◆ Challenges ◆
1. Write out the passage from the sunglasses excerpt, starting at "It’s tough to" and ending at "interchangeable nose pads.".
2. In the sunglasses excerpt, what price is listed for the 100% Speedcraft Long Lens?
— start of Excerpt to read —
An unobstructed view no matter your head positioning is of paramount importance.

Top pick: 100% Speedcraft Long Lens; $175, Ride100percent.com

It’s tough to find a product that appeals equally to triathletes and enduro mountain bikers, but the Speedcraft fits the bill because of its extended lens coverage and moto styling. 100% is a brand best known for outfitting downhillers with goggles, but the Speedcraft packs plenty of performance features triathletes will appreciate, such as the extended upper part of the lens that increases visibility when your head is tilted down. Extra space between the water-repellent lens and your face increases airflow while the wrap-around design holds the frame in place. Each model comes with extra lenses and interchangeable nose pads.

Lens

Choosing a quality lens may be the most vital decision when it comes to selecting a pair of multisport lenses. Consider things like airflow, contrast and crispness of vision.
— end of Excerpt to read —
— start of Dataset records —
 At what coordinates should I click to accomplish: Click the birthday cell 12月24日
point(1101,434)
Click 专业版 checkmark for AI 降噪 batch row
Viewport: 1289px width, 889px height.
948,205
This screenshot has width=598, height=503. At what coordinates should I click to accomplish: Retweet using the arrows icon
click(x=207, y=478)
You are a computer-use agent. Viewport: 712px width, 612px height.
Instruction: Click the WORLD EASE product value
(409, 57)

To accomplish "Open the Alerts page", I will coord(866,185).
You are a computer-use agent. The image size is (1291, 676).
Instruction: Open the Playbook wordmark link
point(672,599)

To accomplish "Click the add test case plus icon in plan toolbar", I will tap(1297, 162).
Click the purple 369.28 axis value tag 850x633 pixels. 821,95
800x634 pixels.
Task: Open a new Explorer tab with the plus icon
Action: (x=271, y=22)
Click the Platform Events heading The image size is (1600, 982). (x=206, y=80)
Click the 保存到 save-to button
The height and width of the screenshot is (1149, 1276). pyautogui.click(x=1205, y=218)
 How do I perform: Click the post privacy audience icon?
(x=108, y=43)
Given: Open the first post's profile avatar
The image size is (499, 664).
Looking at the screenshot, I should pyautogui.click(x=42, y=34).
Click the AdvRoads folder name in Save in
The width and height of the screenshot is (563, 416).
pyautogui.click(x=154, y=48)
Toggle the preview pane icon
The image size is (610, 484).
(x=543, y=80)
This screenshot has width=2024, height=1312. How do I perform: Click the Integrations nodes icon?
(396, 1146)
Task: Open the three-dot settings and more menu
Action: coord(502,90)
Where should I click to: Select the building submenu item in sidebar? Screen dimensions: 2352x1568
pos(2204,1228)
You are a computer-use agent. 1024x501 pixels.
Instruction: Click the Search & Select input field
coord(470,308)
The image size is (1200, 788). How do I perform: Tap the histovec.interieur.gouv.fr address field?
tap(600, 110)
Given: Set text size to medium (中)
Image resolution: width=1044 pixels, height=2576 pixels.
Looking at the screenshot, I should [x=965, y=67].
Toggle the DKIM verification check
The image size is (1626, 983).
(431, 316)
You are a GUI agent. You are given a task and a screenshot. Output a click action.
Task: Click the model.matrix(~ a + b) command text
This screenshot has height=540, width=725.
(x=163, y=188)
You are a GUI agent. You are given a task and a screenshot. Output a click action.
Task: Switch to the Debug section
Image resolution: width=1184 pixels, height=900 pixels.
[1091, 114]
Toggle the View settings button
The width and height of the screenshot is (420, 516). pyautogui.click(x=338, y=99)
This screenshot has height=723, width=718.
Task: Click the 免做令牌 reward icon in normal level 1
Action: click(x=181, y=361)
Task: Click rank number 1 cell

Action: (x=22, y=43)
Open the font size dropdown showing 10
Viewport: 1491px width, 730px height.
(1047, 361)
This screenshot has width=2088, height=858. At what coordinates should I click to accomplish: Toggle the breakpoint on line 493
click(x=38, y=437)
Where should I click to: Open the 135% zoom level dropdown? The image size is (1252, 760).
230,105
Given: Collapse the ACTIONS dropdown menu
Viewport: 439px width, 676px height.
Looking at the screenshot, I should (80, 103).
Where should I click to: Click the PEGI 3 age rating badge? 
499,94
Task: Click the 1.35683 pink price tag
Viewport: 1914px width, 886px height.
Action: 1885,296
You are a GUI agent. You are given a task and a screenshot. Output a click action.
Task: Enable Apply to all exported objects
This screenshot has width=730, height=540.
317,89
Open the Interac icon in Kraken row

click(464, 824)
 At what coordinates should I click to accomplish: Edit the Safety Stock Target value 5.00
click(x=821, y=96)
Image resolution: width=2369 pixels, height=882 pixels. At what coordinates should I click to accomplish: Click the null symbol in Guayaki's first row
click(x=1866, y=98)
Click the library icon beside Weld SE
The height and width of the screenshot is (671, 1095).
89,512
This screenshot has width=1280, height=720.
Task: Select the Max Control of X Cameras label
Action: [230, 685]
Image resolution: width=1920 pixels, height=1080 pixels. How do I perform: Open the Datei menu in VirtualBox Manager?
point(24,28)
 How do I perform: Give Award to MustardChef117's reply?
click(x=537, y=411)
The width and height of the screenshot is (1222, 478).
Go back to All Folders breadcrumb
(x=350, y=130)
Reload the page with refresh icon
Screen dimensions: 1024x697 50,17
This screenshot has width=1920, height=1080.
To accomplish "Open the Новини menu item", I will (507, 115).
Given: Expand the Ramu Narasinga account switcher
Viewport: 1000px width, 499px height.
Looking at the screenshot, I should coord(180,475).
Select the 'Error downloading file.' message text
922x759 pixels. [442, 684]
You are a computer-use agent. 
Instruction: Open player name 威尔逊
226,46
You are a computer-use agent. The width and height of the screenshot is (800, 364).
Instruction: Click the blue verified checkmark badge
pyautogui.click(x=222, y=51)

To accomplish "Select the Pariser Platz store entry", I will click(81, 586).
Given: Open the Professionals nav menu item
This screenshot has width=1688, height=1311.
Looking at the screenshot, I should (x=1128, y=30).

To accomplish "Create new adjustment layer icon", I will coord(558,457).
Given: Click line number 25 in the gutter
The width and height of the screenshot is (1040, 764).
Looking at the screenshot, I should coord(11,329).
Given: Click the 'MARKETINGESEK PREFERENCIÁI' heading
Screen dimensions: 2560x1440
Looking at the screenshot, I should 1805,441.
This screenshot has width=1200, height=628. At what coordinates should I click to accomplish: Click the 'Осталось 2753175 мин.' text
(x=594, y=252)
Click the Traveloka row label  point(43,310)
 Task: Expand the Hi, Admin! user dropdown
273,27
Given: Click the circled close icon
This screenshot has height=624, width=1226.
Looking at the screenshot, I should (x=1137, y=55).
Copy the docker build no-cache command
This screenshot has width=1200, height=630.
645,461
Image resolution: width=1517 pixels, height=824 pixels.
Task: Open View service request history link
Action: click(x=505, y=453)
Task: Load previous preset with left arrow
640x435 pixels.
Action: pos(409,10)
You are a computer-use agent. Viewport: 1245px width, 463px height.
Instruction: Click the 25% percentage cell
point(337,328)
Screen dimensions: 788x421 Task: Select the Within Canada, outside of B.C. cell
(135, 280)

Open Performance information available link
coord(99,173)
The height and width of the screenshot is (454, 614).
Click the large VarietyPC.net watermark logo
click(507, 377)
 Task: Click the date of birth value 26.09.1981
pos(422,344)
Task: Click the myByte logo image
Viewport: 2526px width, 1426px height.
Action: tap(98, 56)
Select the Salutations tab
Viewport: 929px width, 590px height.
— end of Dataset records —
◆ Outputs for the tasks ◆
1.
It’s tough to find a product that appeals equally to triathletes and enduro mountain bikers, but the Speedcraft fits the bill because of its extended lens coverage and moto styling. 100% is a brand best known for outfitting downhillers with goggles, but the Speedcraft packs plenty of performance features triathletes will appreciate, such as the extended upper part of the lens that increases visibility when your head is tilted down. Extra space between the water-repellent lens and your face increases airflow while the wrap-around design holds the frame in place. Each model comes with extra lenses and interchangeable nose pads.

2. $175